PROBLEMS:
[1] According to the news report on Ramadi, which city is Daesh's main stronghold in Iraq?
[2] For each statement, say yes or no according to the news report on Ramadi, and quote the words that decide it: (a) Ramadi is the first city retaken by Iraq's army since the army collapsed 18 months ago. (b) The army recaptured Ramadi's city center ten days before the families emerged. (c) A wounded woman was carried out on a stretcher.
[3] Write the next few paragraphs of the news report on Ramadi, picking up right after its last sentence.

EXCERPT TO READ:
--------------------
Terrified families emerge from rubble after battle of Ramadi
Terrified families waved white flags as they emerged from homes reduced to rubble in the Iraqi city of Ramadi, where government troops were still battling the Daesh fighters holed up on Friday, five days after the army recaptured the city center.
The provincial capital in the fertile Euphrates River valley west of Baghdad is the biggest city to have been recaptured from Daesh, and the first retaken by Iraq’s army since it collapsed in the path of the militants’ advance 18 months ago.
The victory has been hailed as a turning point by the Iraqi government, which says its rebuilt army will soon march on Daesh’s main Iraqi stronghold Mosul further north, and defeat the group in Iraq in 2016.
As an Iraqi army column advanced through the ruined city, an elderly woman emerged from a home waving a white flag on the end of a stick. Soon, she was followed by children, a wounded woman being pushed in a wheelbarrow and men carrying small children in their arms. They flinched as explosions could be heard in the distance.
“They (Daesh) are not Muslims, they are beasts,” one of the men rescued from the central district told a Reuters television cameraman accompanying the advancing Iraqi column.
--------------------
SOURCE MATERIAL:

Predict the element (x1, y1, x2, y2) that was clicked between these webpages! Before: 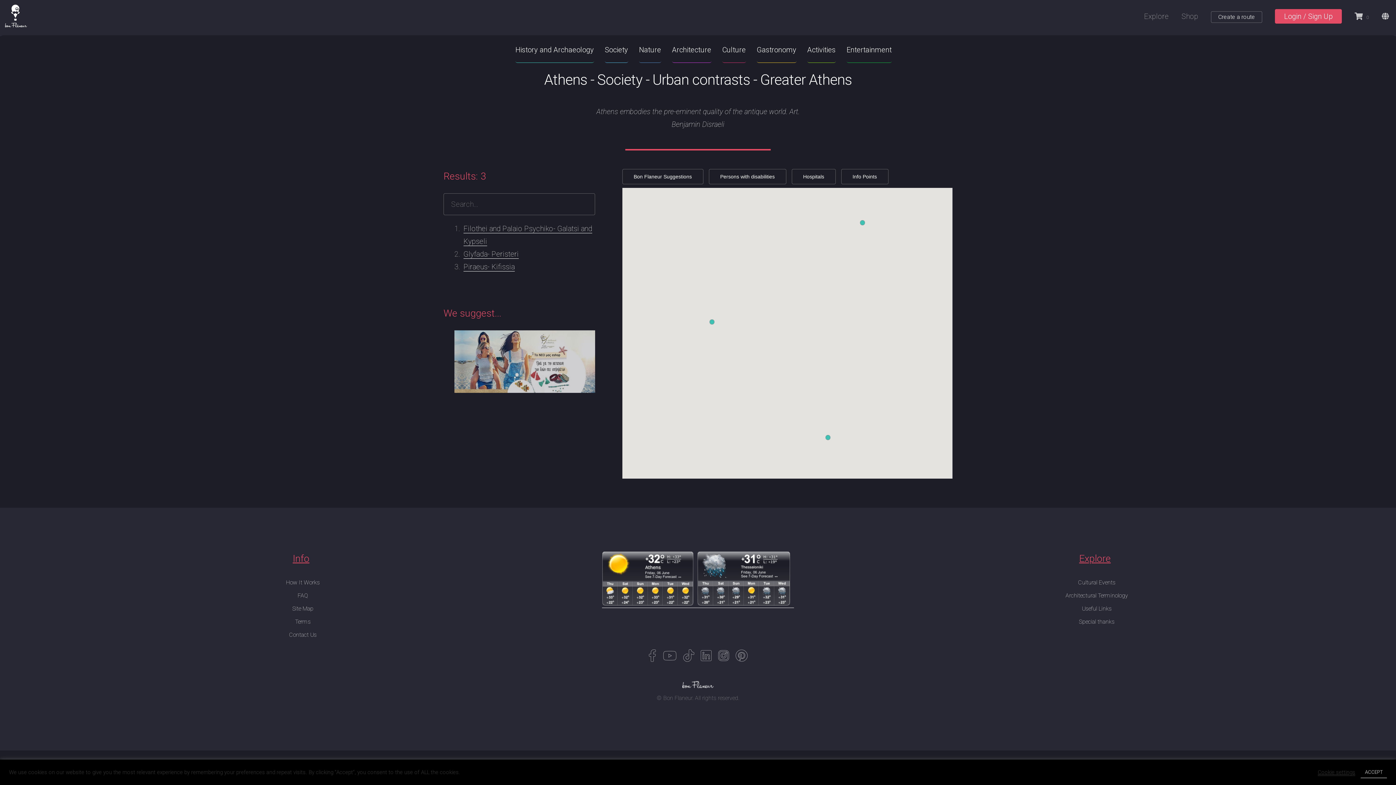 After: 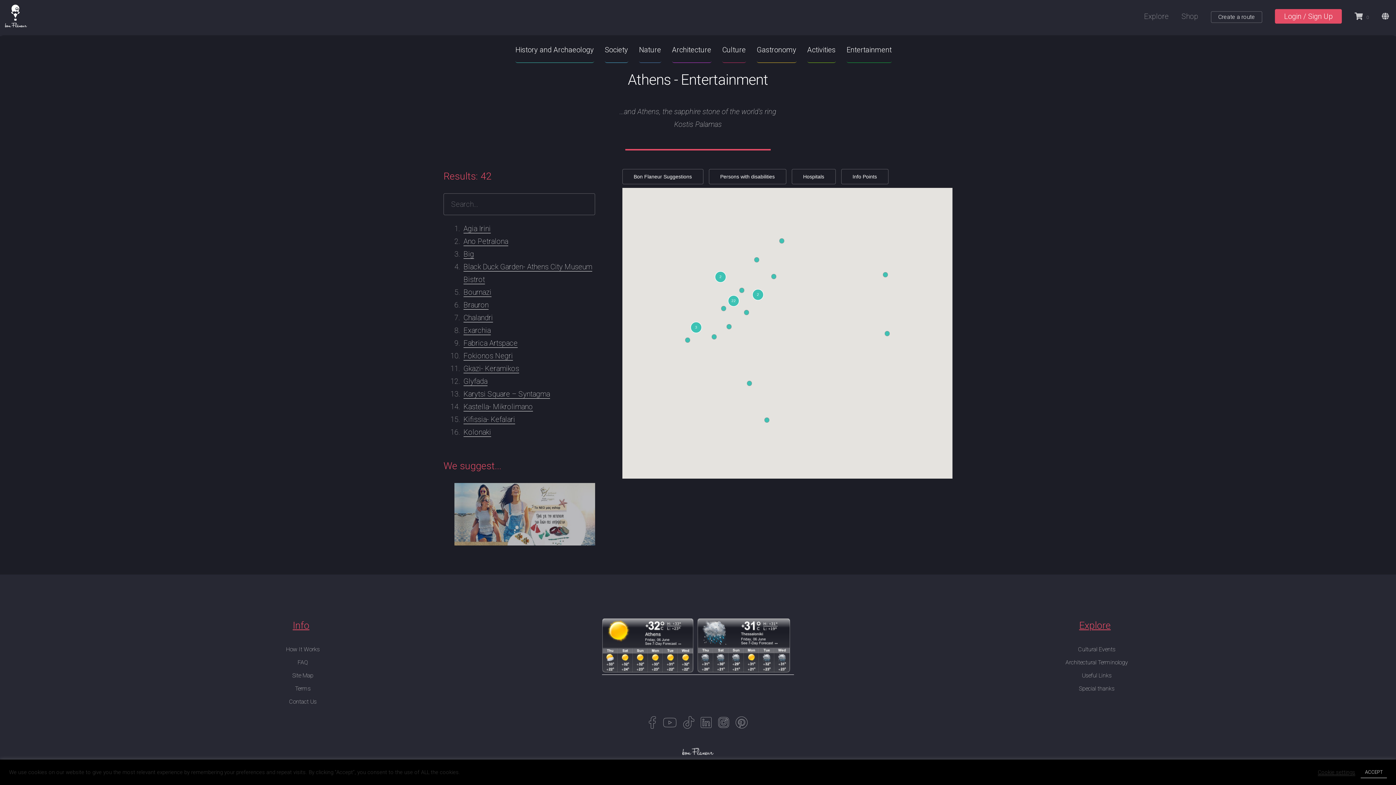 Action: label: Entertainment bbox: (846, 37, 891, 62)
--------------------
THE RESULTS:
[1] Mosul

[2]
(a) Yes: "the first retaken by Iraq’s army since it collapsed in the path of the militants’ advance 18 months ago"
(b) No: "five days after the army recaptured the city center"
(c) No: "a wounded woman being pushed in a wheelbarrow"

[3]
“We thank our security forces, from the soldiers to the generals. They saved us,” the man said before breaking into tears.
Another man told Reuters television that the fighters had killed seven people who refused to come with them to another district where they were making a stand. Major Salam Hussein told Reuters television that the militants were using families as human shields. More than 52 families had been rescued so far in the city, he said.
Another military officer, reached by telephone from the battlefield, said security forces were using loudspeakers to urge civilians to head toward the advancing troops, before calling air strikes from a US-led coalition on residential blocks still held by the militants. The presence of civilians was delaying the advance of the troops eastward from the central district they captured on Sunday, where the provincial government is located, the officer said.
“Warplanes do not strike any target in central Ramadi unless they are sure there are no civilians nearby,” said the officer.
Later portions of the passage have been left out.